Tuesday, April 17, 2012

Psalm 73. A prayer.

Now that I am praying faithfully three times a day, the words of the prayer service, said over and over again, get a bit stale.  One way I've tried to inject something new in my prayers each day is to go through the Book of Psalms, reciting one (or in the case of longer ones, portions of one) each day.
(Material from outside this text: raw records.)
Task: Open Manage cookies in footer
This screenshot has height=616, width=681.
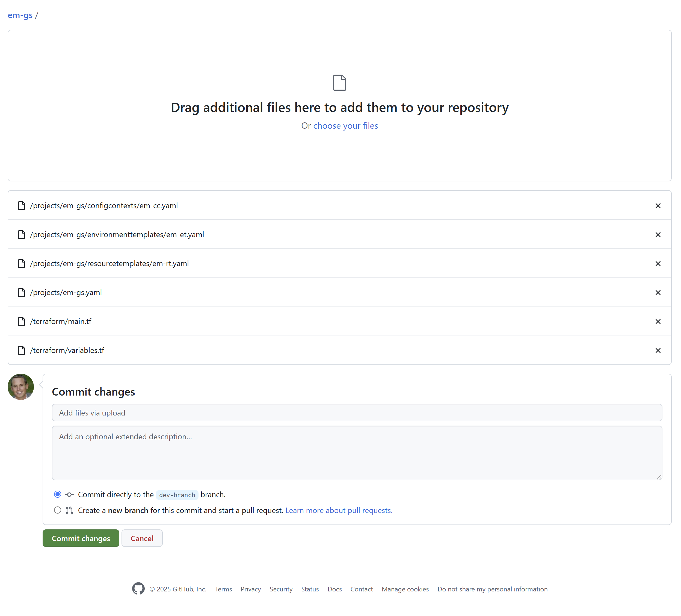Action: point(405,589)
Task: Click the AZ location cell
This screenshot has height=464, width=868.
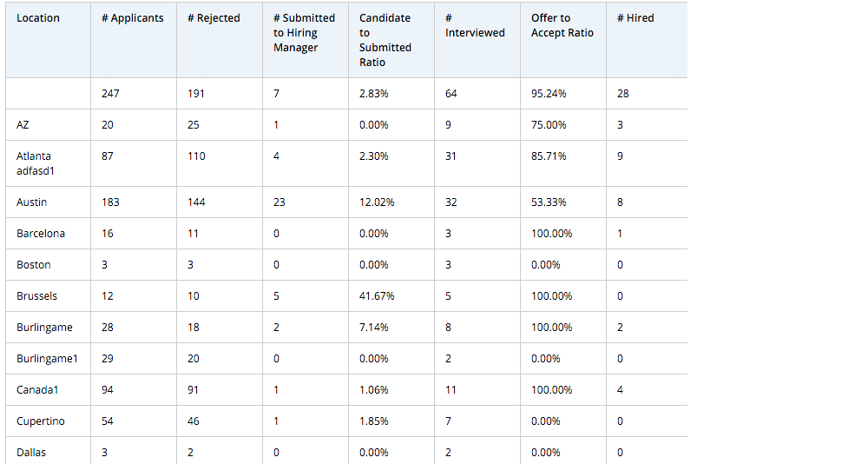Action: 23,125
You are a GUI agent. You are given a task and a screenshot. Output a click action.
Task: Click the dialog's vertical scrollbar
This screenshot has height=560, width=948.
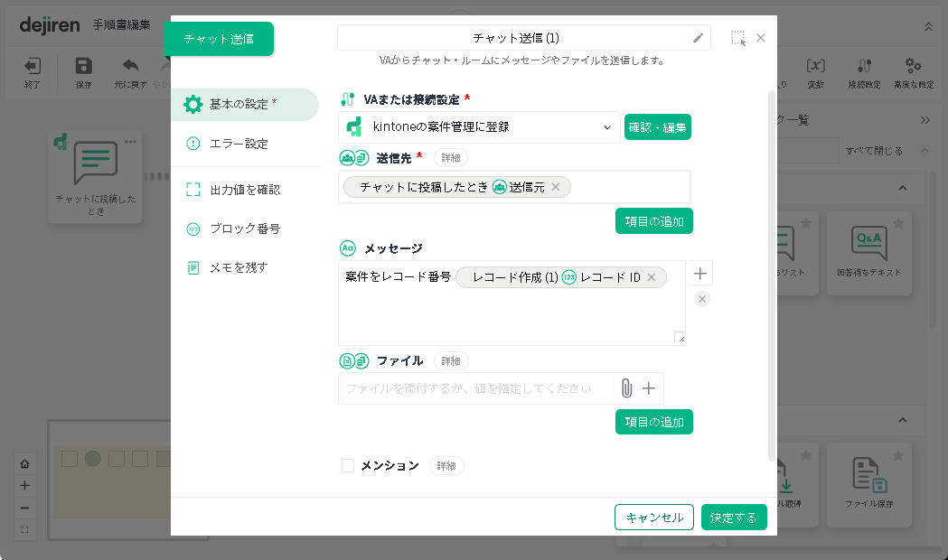[x=771, y=271]
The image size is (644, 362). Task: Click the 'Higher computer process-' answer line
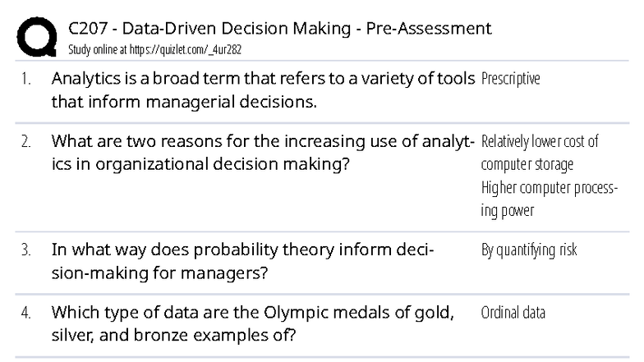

I've been trying to mine the psalms for words that speak to my current state of mind.  Recently the  words of Psalm 73, which I've read at least ten times before, jumped out at me as if I'd never seen them before.  The Psalm (using a combination of the Metsudah and Robert Alter's translations) concludes (verses 21-28):
For my heart was embittered and my conscience stabbed with pain.
And I was ignorant and knew nothing, as cattle I was with You.
Yet I am continually with You, You held my right hand.
You guided me with your counsel, and toward glory You took me.
Whom have I in heaven but you, and besides You I desire nothing on earth.
Though my flesh and my heart yearn, God is my heart's rock and my portion forever.
For behold, those far from You perish, You cut down all those go astray from You.
But as for me, God's nearness is good to me.
I make the Master the Lord my shelter, to recount all your works.
A prayer that somehow, through the pain, I will come closer to, and, even for a moment, feel that I'm with, my Maker.  It hasn't happened so far.